Match query on field with custom analyzer not working properly with operator or minimum_should_match

I have created a custom pattern analyzer for one of the field. It creates 2 tokens most of the times. But when I am trying to use match query with AND operator or minimum_should_match as 100% , it returns records even if only 1 token got matched.

Mapping for the index:

{
  "settings": {
    "analysis": {
      "analyzer": {
        "test_analyzer": {
          "type": "custom",
          "tokenizer": "keyword",
          "filter": [
            "lowercase",
            "test_pattern",
            "unique"
          ]
        }
      },
      "filter": {
        "test_pattern": {
          "type": "pattern_capture",
          "preserve_original": 0,
          "patterns": [
            ".*###(\\d*)###(.*###.*###.*)",
            ".*###(.*###.*###.*)"

Entries provided
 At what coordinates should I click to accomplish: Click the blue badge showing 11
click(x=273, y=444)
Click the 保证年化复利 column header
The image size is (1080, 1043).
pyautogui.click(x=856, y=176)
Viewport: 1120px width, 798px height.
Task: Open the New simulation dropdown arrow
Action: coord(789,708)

Problems to solve
1. In the thread about the custom analyzer, how many tokens does the custom pattern analyzer create most of the time?
2. Carry the thread about the custom analyzer forward from its last line.
You can answer without the items.

Answers below
1. Two tokens.

2.
          ]
        }
      }
    }
  },
  "mappings": {
    "doc_type": {
      "properties": {
        "test_value": {
          "type": "text",
          "analyzer": "test_analyzer"
        }
      }
    }
  }
}

Test docs:

{
  "test_value": "abc###def###12345###jkl###mno###pqr"
}

{
  "test_value": "abc###def###12367###jkl###mno###pqr"
}

Query:

{
  "query": {
    "match": {
      "test_value": {
        "query": "abc###def###12345###jkl###mno###pqr",
        "operator": "AND"
      }
    }
  }
}

The following query returns both the records.

I tried to understand the explanation of the result as well. I don't know why there is a Synonym in the explanation. Can you please help where am I wrong?

{
  "took": 0,
  "timed_out": false,
  "_shards": {
    "total": 5,
    "successful": 5,
    "failed": 0
  },
  "hits": {
    "total": 2,
    "max_score": 0.46029136,
    "hits": [
      {
        "_shard": "[test_stack][1]",
        "_node": "JO7WIHxLQKW9b_hc8Xm9fQ",
        "_index": "test_stack",
        "_type": "doc_type",
        "_id": "AWkPiO2DN2C8SdyE0d6K",
        "_score": 0.46029136,
        "_source": {
          "test_value": "abc###def###12345###jkl###mno###pqr"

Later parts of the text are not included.